“A friend in deed,is a friend in need” is what I believed in. For me what makes an acquaintance from school or college special is the number of activities we both have excitedly been part of. For what is a friendship without enough anecdotes to share?
There are lot of them who would say things like we went to the same school,our college bus route was similar or we were neighbours when probed about the origin of their friendships. This is nothing but flattery of acquaintanceship that reveled in locational-convenience.So in these cases it was more of coincidence conspiring to put them in a congenial radius than the spirit of comradeship.
But this guy and me have been partners in crime since the evening of our teenage. Our chemistry shot up northwards and our bonhomie was booming with every misadventurous pursuit, with private and public properties being collateral(in a miniscular scale). Like me he was an aficionado of movies, so we had another indulgence in common to discover each other in the process. As we grew up sanity grew along over our free spirit. Like urbanisation eating into forest, this civil side was mowing into our wild side.The frequency of our meetings kept growing scant, with the distance between our residences remaining at a constant stone throw length.

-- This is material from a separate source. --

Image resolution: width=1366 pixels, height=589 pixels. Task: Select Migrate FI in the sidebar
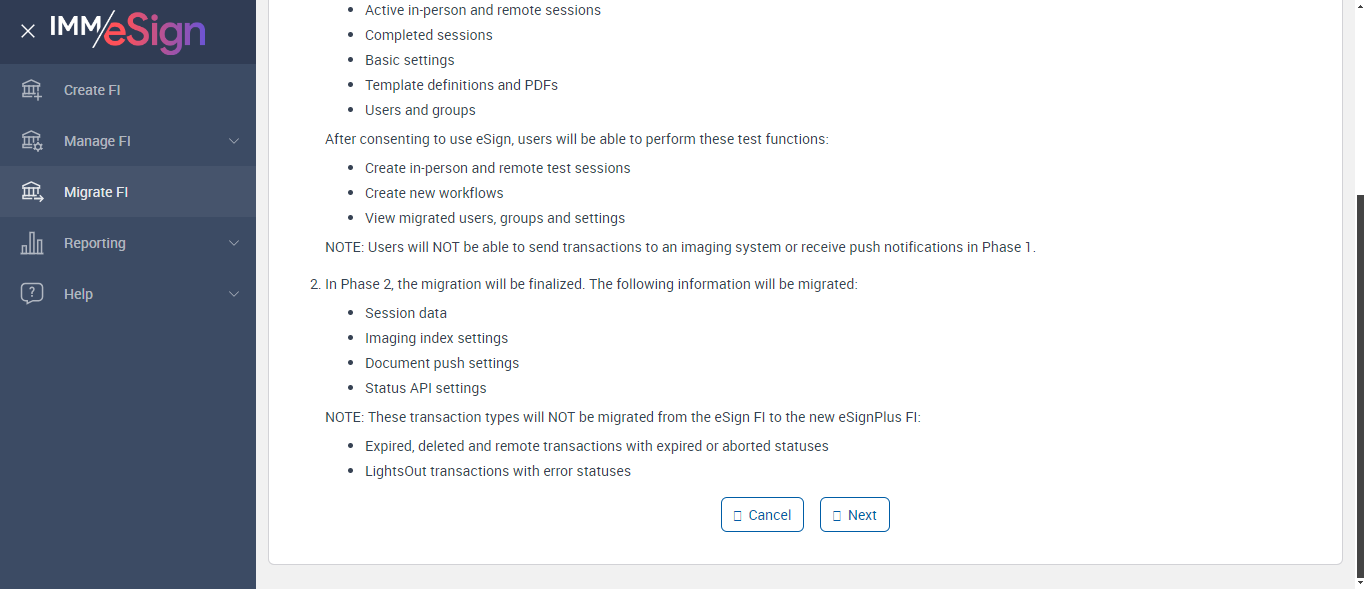96,192

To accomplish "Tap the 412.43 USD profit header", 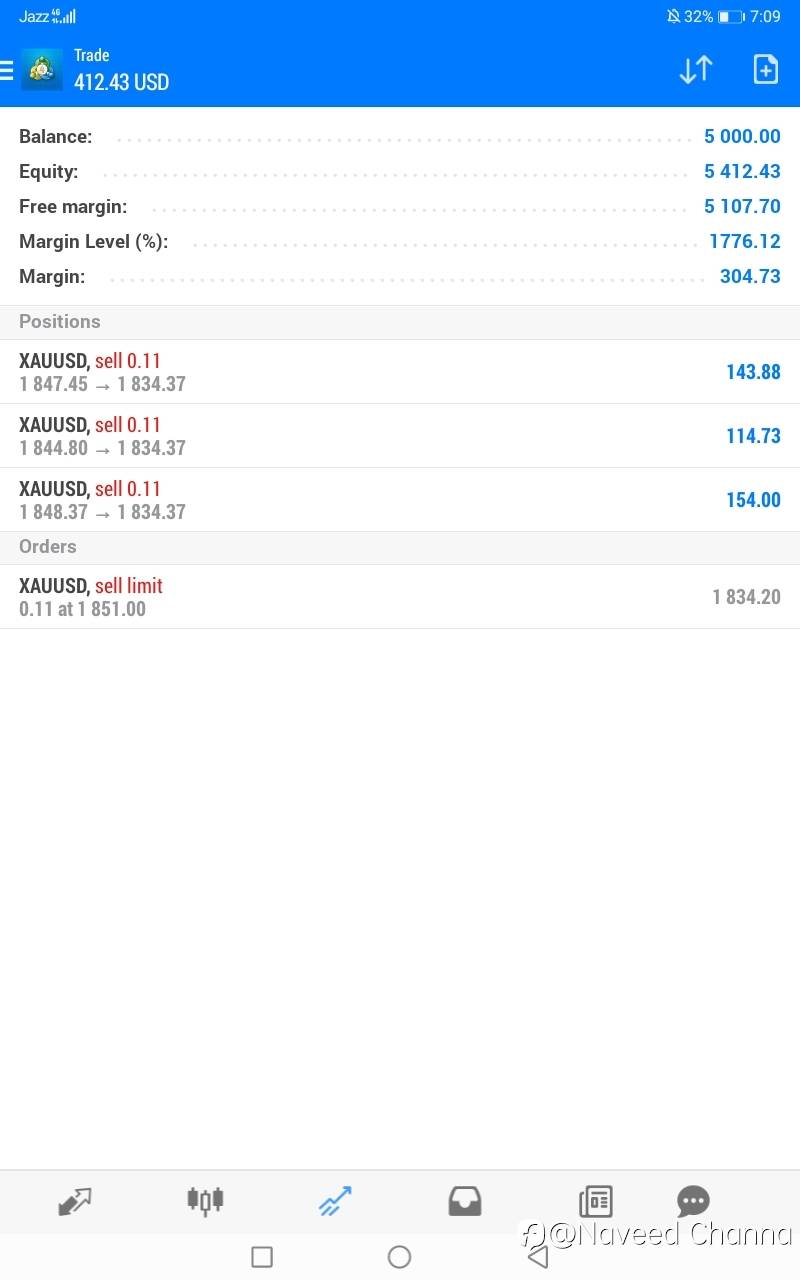I will [x=121, y=82].
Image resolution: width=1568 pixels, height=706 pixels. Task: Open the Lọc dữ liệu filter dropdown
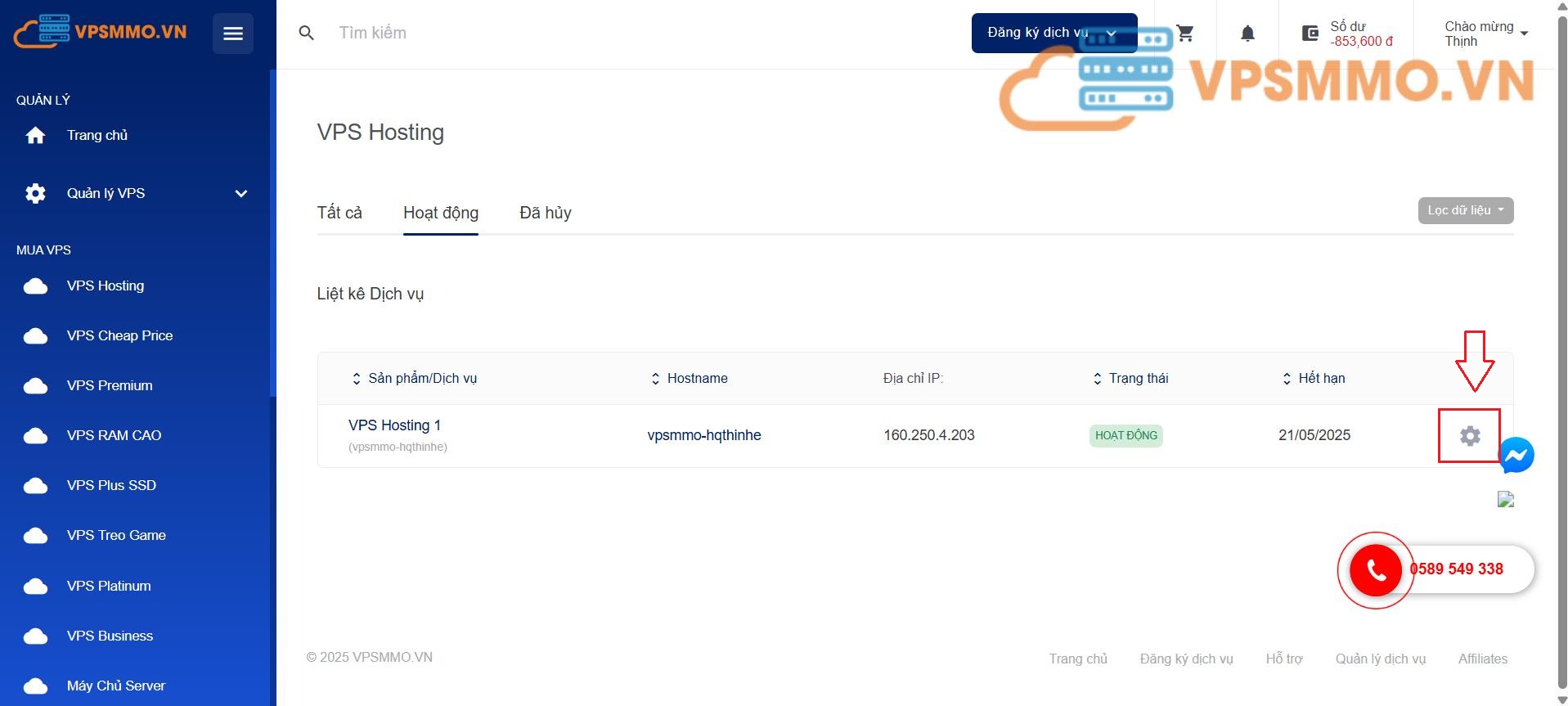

There was a phase were he would wait for me to call, not knowing that I was expecting the same thing.I wouldn’t say he was entirely at fault for things remaining unrequitted between us, given that my ego had grown up to constitute 30% of my BMI. From a friendship which was once regulated by heart and instinct,it was withering away into indifference with brain and ego looming large. I could see the brotherhood turning commonplace with us meeting up on sunday morning cricket matches and birthday eve gatherings.. It’s not like there were no initiatives to end the tepidit
y from our sides, but somehow it was beyond the starting trouble.From tangible presence in each other’s scheme of things, we had turned into a comforting presence in the backdrop with vicarious acknowledgement of an erstwhile bond.
With every reality check life throws at you, you figure out who your real circle are. My break up happened,things were a little rough. I couldn’t afford to be as high handed as before, with the humbling duress making me a little vulnerable. He was the first guy I called as soon as I called it off. That’s when I knew his significance in my life. He was my shoulder when I was unstable, my shrink when I was getting woefully nostalgic at a drop of a hat.That phase startled me out of my insulation of pretense and calculation.
That’s when we had gone for this very popular movie. Midway into the movie I got my nostalgia bout yet again. It was over-whelming to try watching the movie beyond that as I was suffocating from thoughts that had breached the parallel realm.I sprang out of the movie hall teary-eyed, to mitigate embarrassment.Within a matter of few moments he was there by my side ,ready to leave.
We couldn’t leave the theatre precincts as it was raining profusely.It felt like destiny had cherry picked the worst time of my life to hurl water darts at me.At that moment I was seeing hideous metaphors in things around me, a statement fate was making to me with dramatic props. We were at the theatre’s booking counter waiting for the rain to subside when I got started all over again. He was there patiently listening without an iota of indifference like for the first time as the prowess of the downpour was waning. From when on I feel-“A friend in need, is a friend indeed” for as much choice as you exercise in picking your company,the person that your friend turns out be in testing times is way beyond your whims.I was lucky to have him around.